Sometimes I arrive to this empty WordPress space inspired and ready to share a message. Sometimes I am overcome with emotion and need a place to let those pesky feelings vent. Sometimes it is a platform to convince myself that I’m okay, that everything will be okay and give myself a sort of “cyber” pep talk. I can’t believe that I am alone in my occasional need for my own personal cheer leading squad.
Today I find myself once again needing encouragement. Well, Goddess Arriving followers, my feelings won’t be hurt if you stop here and skip to the next blog post in your reader. But the way I see it, it’s my blog, my white space, and today I want to talk about something personal. Hopefully you will pull out your pom-poms and get your cheerleader on.

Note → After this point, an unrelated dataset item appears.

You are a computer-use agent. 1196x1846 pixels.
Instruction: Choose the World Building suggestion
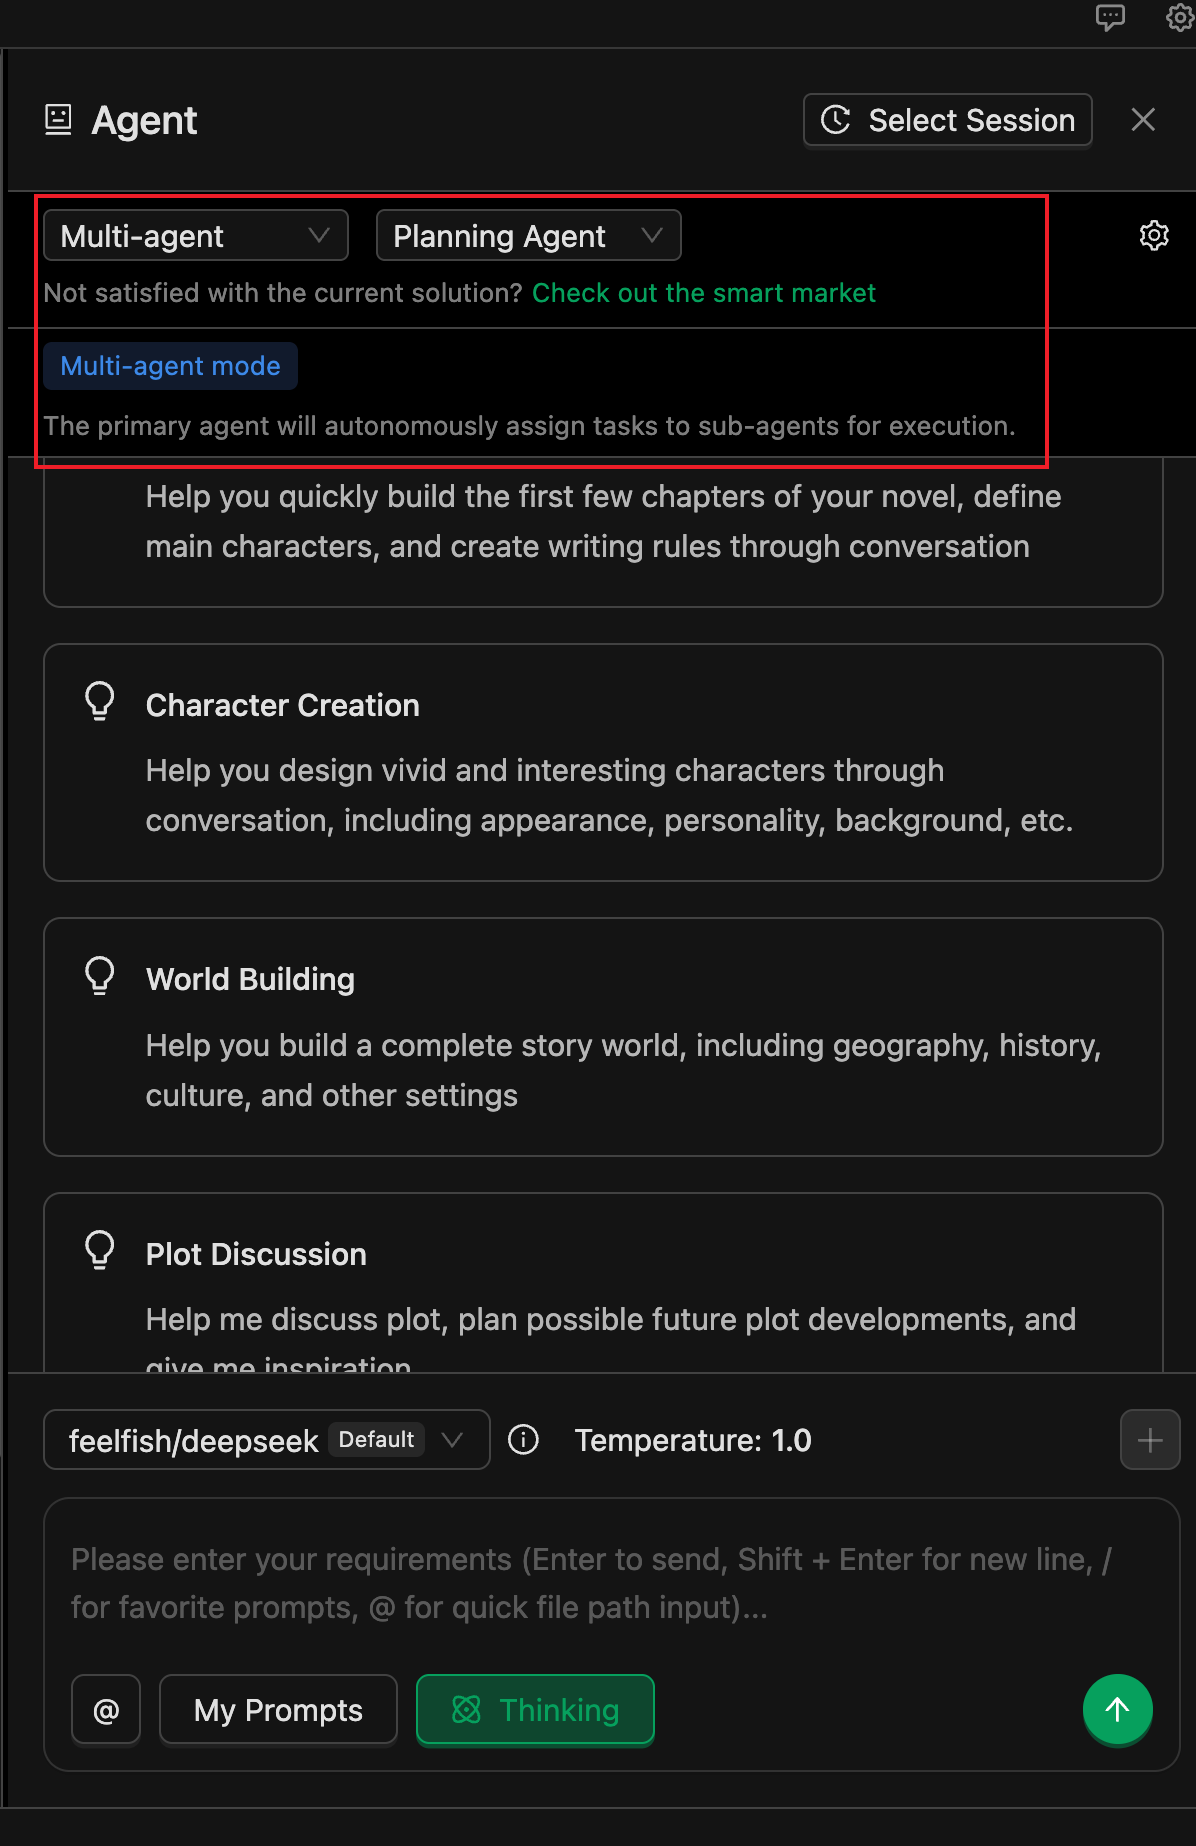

It has been 28 years since I graduated college and on Monday I will start a new adventure as I begin graduate school. I should be excited. I should be pumped to challenge my brain and spread my wings. I’ve always loved learning. I’ve always wanted to go to grad school…but once again, in typical Susan fashion, I allow my insecurities and old negative playlists to run rampant in my head. Ugh…time to give myself the mental pep talk:
“You are a bright, educated woman with a fairly decent vocabulary. You can write poetry as well as research papers. You know how to take notes and make an outline (thank you Ms. Galuzzi, St. Scholastica Academy 1980) and you are able to articulate your thoughts.”
Whoa, wait a minute…who do you think you are? You used be able to do those things. That was 28 years ago! For the past 20 years your skill set has included changing diapers, catching vomit, and rote reciting Barney board books. You think this is like riding a bicycle? No way Jose’…what have you gotten yourself into? Is it too late to get a refund on your tuition?
“You are a strong, confident woman. You are the only person who stands in the way of achieving this goal. Don’t let fear and negativity take up residence in your head.”
Take up residence? Hahaha…you talk like I have a short-term lease here. Can you remember a time I wasn’t in your head? Shall we reminisce about your childhood? I’ve got better things to do.
“YOU CAN DO THIS!! You will walk into that classroom at 8:00 am (God, help me), assignment book in hand, head held high, smile beaming, and even though you might have shaky knees and perpetual nausea…THIS TOO SHALL PASS!
I’m keenly aware that I have to tackle my negative “demons” and “unworthy” playlists every day. Every morning I have to make the choice to do battle with my fears and loud negative self-talk. I get tired of going into battle alone. I crave ridiculous amounts of validation and question my strengths even though I know I have the spiritual muscle to come out winning.
And just as I am finishing up this post, the Universe stepped in to calm my nerves and give me the validation and encouragement I am seeking. It appeared in another bloggers post, Long and Luxe,
a poem entitled BEGIN…just to show you that our angels come in many forms. Thank you Allison!!